It's not really fair on other little hotels trying so hard to be stylish. The Gunton Arms shows what can be done if you're a millionaire art dealer with substantial funds to pour into a project, and spare pieces of modern art cluttering your cupboards.

The owners of this Norfolk retreat, which opened last autumn, are Ivor Braka, a rock'n'roll Chelsea art dealer specialising in Freud and Bacon who pops up in Tatler, and his wife Sarah Graham, a botanical artist. With all their taste, style and money (the owners bought so much excess furniture, they had to flog a load off ... through Christie's!), they have created what is pretty much the perfect country pub with rooms.

The wow location, a 1,000-acre deer park tucked down a country lane off the road to Cromer, lends a grand, isolated country estate atmosphere, yet inside, we find the renovated pub cosy and not too posh at all.

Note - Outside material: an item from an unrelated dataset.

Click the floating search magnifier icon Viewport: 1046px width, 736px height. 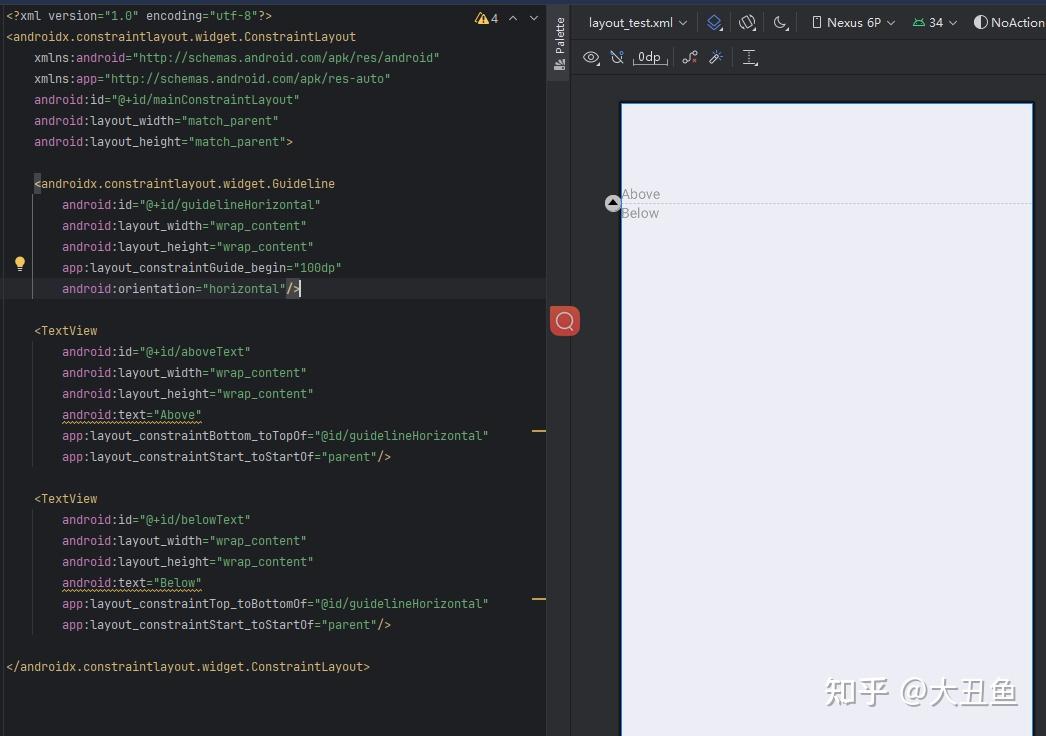tap(564, 320)
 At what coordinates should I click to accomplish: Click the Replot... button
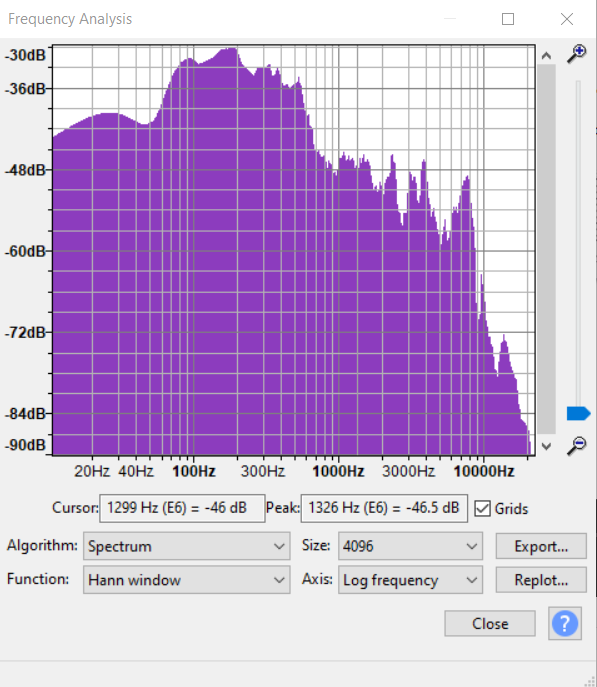[x=541, y=580]
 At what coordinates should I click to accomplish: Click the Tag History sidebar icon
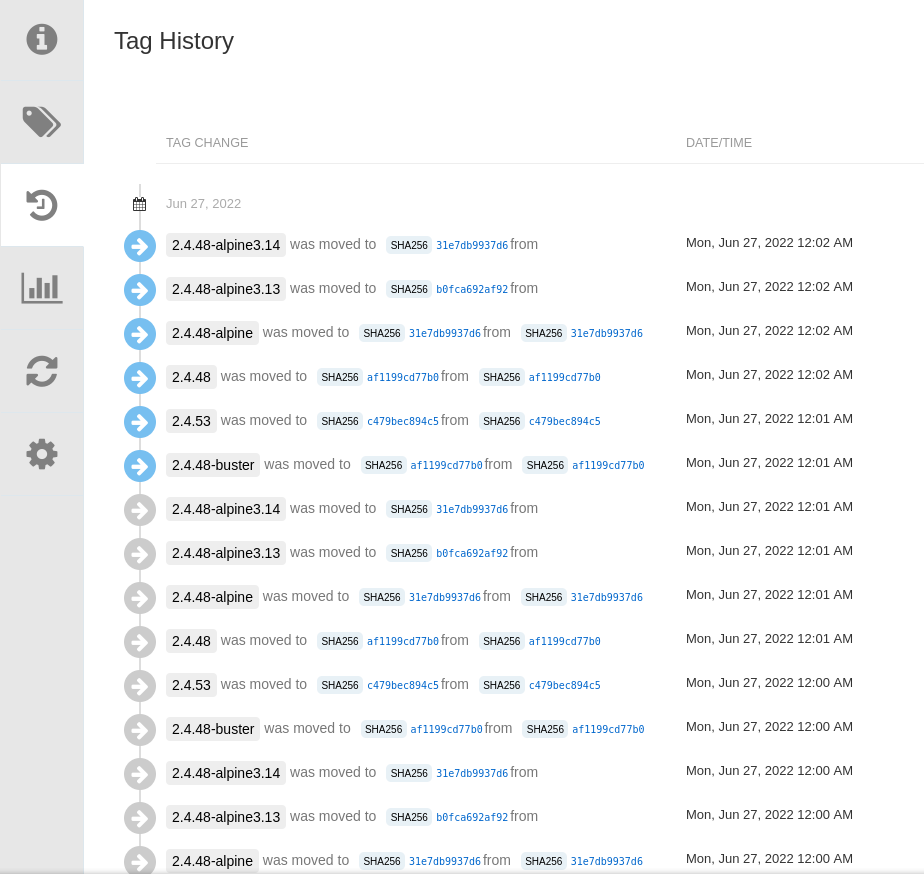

The decor is devoutly hip – Tracy Emin plates, a Gilbert and George, a Paula Rego of a woman vomiting – but this is still a proper pub, with deep red walls and decent ales on tap.

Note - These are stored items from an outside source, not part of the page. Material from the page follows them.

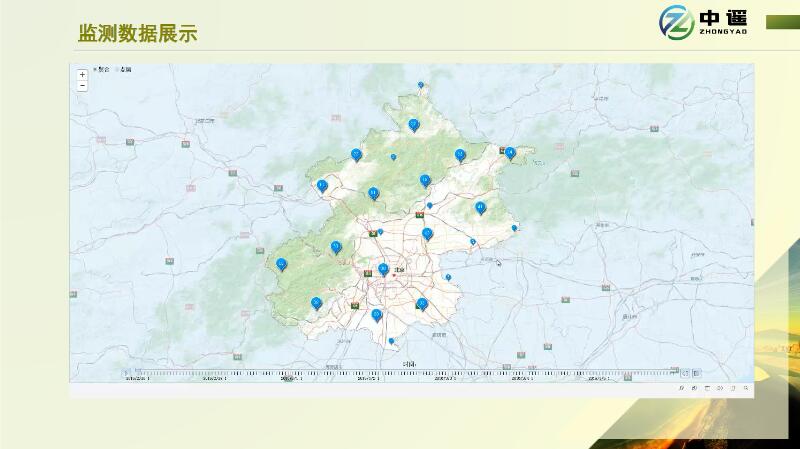Click the westernmost blue map marker
This screenshot has width=800, height=449.
pyautogui.click(x=282, y=264)
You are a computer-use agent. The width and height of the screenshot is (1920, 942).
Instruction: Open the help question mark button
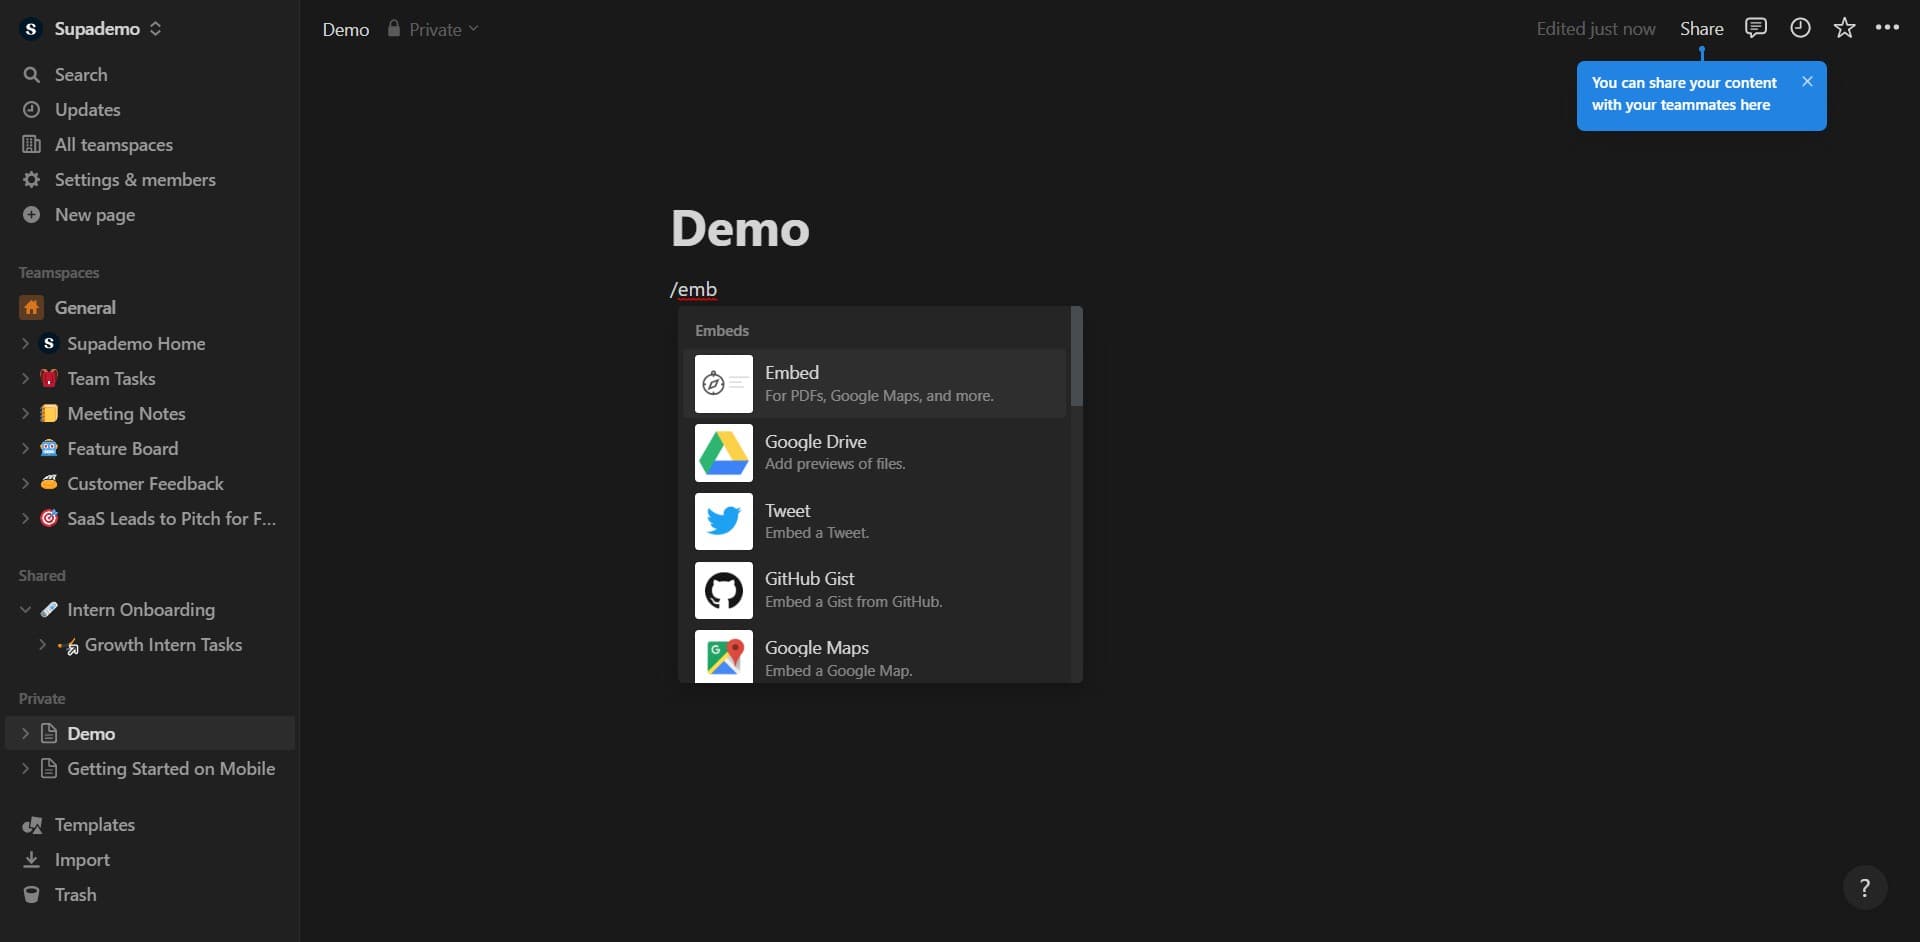click(x=1864, y=887)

"Good man," says the barman, when my boyfriend orders our pints of Woodforde's Wherry. The families and regulars at oversized benches outside seem happy their local boozer's turned a bit special.

Inside, decorator and textiles collector Robert Kime has used Persian carpets, Uzbek ikats, Iranian upholstery and his own gouache wallpaper, complemented by antiques from London dealer Robert Young, to create a cool haven, global yet homely. I love it.

After cooing at all the bits and bobs (apart from the framed tarantulas) we head to the flagstoned dining room, where head chef is Stuart Tattersall, poached from Mark Hix. He uses the room's centrepiece, a massive 16th-century French open fireplace, to theatrically grill giant Flintstones-esque steaks, and our eyes slide constantly between him and some elk antlers hanging above.

After a gorgeous pork terrine with peashoots, I enjoy a buttery skate wing, and pasta with Cromer crab, parsley and (too little) chilli. Dessert doesn't quite hit the spot: sea buckthorn berry posset is slimy and sickly, and we have to order it twice. Wines by the glass work out cheaper than buying the same as a half-bottle. Not that we're complaining.

We awake to see a herd of deer roaming through the mist, breakfast on bacon drop scones and duck eggs, then follow a path across farmland to Felbrigg Hall, a National Trust Jacobean mansion where a framed note in the library informs the household Queen Mary will visit on Wednesday at 3.30pm and her chauffeur and detective will bring their own tea. It's all as charmingly English as Gunton – African safari lodge, locals' pub, classic hunting estate, and hip hotel all in one.